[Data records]
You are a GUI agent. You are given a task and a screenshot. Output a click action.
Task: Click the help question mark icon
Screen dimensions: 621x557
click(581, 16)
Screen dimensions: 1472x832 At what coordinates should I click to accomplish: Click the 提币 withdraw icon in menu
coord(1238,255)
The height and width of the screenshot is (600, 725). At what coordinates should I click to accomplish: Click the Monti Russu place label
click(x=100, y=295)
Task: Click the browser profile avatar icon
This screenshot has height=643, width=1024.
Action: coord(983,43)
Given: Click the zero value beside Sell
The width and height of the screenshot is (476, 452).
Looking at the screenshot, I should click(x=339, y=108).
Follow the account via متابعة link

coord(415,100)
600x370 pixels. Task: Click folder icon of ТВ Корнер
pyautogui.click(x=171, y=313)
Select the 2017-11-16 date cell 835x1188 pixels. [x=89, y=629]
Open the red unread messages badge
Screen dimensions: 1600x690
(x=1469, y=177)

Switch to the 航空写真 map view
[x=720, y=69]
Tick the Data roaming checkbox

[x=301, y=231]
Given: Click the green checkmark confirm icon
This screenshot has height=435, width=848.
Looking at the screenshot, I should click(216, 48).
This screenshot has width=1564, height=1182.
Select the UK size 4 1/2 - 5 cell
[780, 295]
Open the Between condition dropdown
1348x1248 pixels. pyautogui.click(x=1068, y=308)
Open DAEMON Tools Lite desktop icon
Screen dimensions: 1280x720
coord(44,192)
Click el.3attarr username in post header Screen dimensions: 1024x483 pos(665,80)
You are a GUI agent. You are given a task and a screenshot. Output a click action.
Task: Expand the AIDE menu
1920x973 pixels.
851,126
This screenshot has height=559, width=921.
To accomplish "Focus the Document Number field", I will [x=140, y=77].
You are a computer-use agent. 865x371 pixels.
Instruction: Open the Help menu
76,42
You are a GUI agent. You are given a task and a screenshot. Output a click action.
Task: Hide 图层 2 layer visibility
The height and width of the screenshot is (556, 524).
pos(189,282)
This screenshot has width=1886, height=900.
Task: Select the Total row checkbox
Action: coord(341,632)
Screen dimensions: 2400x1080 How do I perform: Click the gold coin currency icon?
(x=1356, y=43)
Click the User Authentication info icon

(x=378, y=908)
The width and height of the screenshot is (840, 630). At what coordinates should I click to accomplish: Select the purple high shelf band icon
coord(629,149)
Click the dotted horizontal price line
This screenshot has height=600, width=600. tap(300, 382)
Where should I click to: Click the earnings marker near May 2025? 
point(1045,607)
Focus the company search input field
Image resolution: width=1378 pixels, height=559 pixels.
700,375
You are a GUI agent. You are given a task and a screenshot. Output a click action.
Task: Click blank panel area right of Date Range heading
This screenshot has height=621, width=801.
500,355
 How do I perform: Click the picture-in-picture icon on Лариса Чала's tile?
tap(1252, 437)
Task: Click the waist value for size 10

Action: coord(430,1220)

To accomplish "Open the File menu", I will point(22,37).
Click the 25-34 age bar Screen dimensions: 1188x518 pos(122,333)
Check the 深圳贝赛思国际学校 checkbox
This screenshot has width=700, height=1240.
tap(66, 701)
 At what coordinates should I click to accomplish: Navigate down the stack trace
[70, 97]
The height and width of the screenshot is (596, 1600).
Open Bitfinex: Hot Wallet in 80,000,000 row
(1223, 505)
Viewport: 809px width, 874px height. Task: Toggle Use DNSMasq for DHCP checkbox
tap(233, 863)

• Directions:
Your answer must be the line with "The height and width of the screenshot is (596, 1600)." and all lines after it through the final line of the entries, copied exactly and with nothing added.

• Final answer:
The height and width of the screenshot is (596, 1600).
Open Bitfinex: Hot Wallet in 80,000,000 row
(1223, 505)
Viewport: 809px width, 874px height. Task: Toggle Use DNSMasq for DHCP checkbox
tap(233, 863)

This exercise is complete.